--- begin EXTRACT PROVIDED ---

I think I get what you are saying here. But aren’t you forgetting the additional gain caused by the interaction of your ear with the headphone? Like if you had a piano playing live, then you’d have your individual ear gain that your brain would normalize for, just like it has been all of your life. But the brain is using that same normalization when hearing the recorded piano playing through a headphone, and in that case there is additional gain from the headphone’s interaction with your ear which is dependent on the individual headphone. Isn’t this what is referred to as acoustic impedance? Or am I missing your point entirely?
I do think that there is a bit of normalization that the brain does with hearing over the course of a long listening session. Like when you use an equalizer to boost the bass a bit. After awhile, you don’t really notice it until you take the boost off again. I don’t see any reason why this wouldn’t also apply to small variations in frequency response. It’s basically the same thing.
I’m not quite sure what you mean. By additional gain do you mean from the headphone’s unique coupling interaction with your head? Because that may be the cause of some disagreement.
But otherwise, the normalization that everyone has will be different for each person (because the gain factors are also different). So it’s not as though ear gain (a) gets the same normalization as ear gain (b).
Think of normalization as literally the reason the world sounds ‘normal’ to each of us, in spite of the fact that we all have different ears with different gain factors. This on its own would require some variation in terms of how it gets normalized. But that also means that the same unique normalization occurs when you listen to a headphone. Remember that headphone measurements are taken as if the microphone were at the ear drum, so headphone measurements (when done on industry standard rigs) are effectively showing how the headphone’s frequency response interacts with the gain factors of the human ear. These gain factors may be slightly different from person to person, and that means the FR may look a bit different depending at whose ear drum we’re measuring - but because we’re all normalizing for these gain factors, in theory the difference between the measurements (of the same headphone on different ears) shouldn’t mean it sounds all that different to different people.
Again, I say ‘in theory’ here, because I’ve often wondered if there’s a limit to this. Like maybe one person’s ear canal is so small that it causes certain soundwave interactions that the brain can’t anticipate or normalize for. I kind of had my mind blown a little bit recently when Mad told me that sound waves can potentially take multiple paths to the eardrum, and this has made me think maybe this is responsible - probably not for the average ear, but maybe in edge cases.
Yes exactly. I don’t see how the brain’s normalization learned by listening to the world around you could compensate for this.

--- end EXTRACT PROVIDED ---
--- begin STORED ROWS ---

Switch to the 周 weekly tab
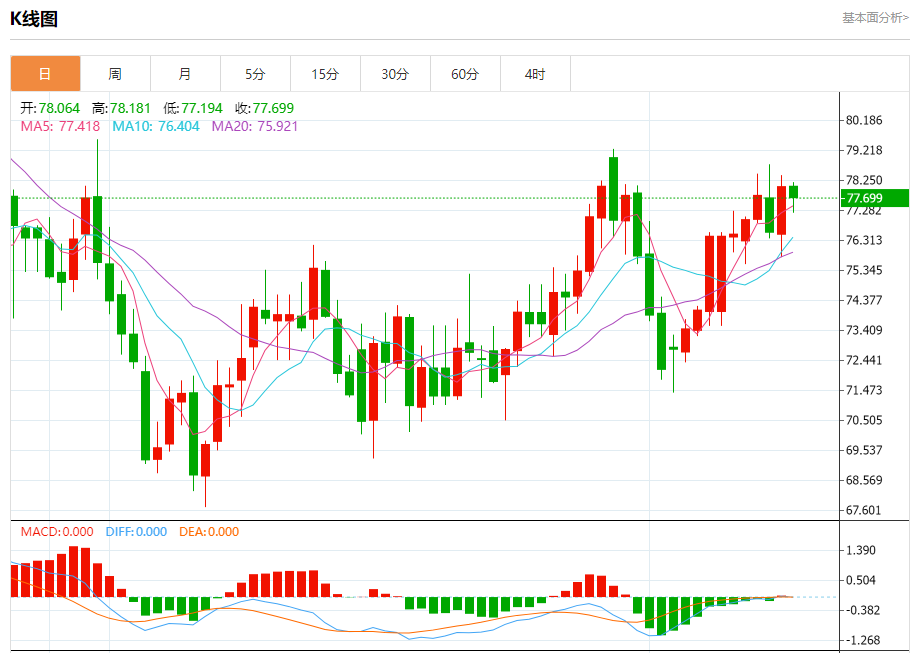914x653 pixels. click(115, 74)
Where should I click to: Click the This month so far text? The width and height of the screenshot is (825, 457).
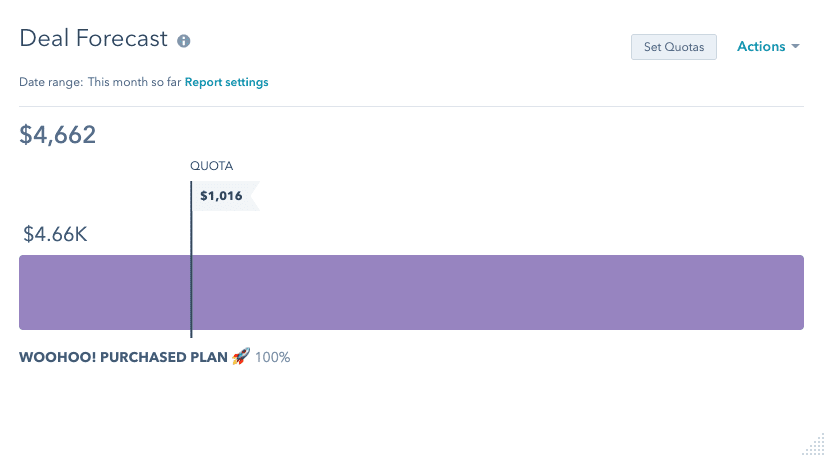(x=134, y=82)
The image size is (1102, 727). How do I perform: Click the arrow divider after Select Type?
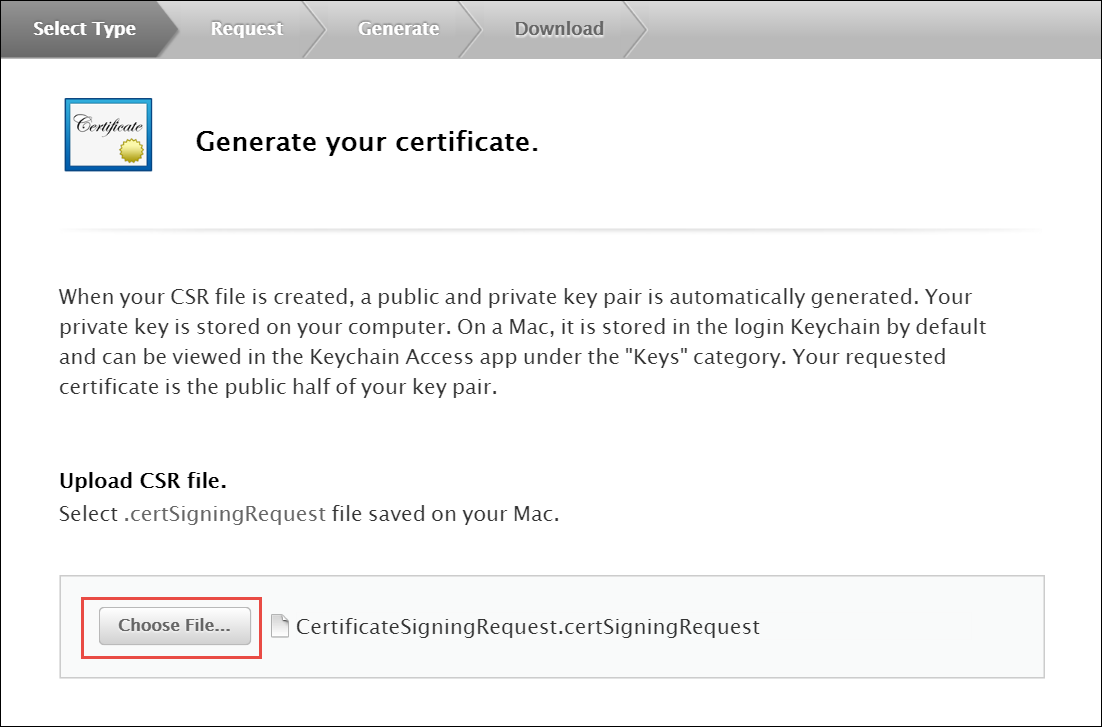(x=172, y=29)
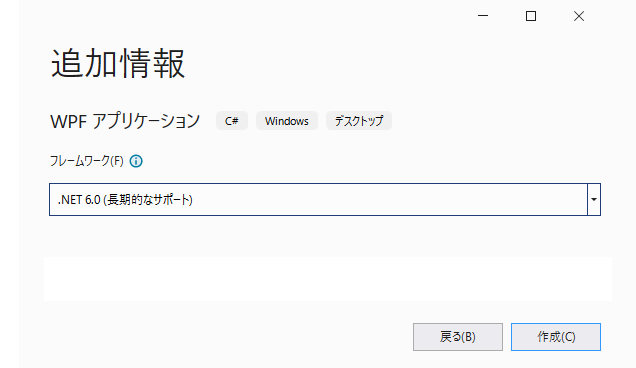Open the .NET 6.0 (長期的なサポート) combo box
The image size is (636, 368).
(x=324, y=199)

--- end STORED ROWS ---

_WORK REQUIRED_
In the headphone discussion, where is the microphone treated as being located when headphone measurements are taken? The records come from a separate source.

_TASK SOLUTION_
At the ear drum.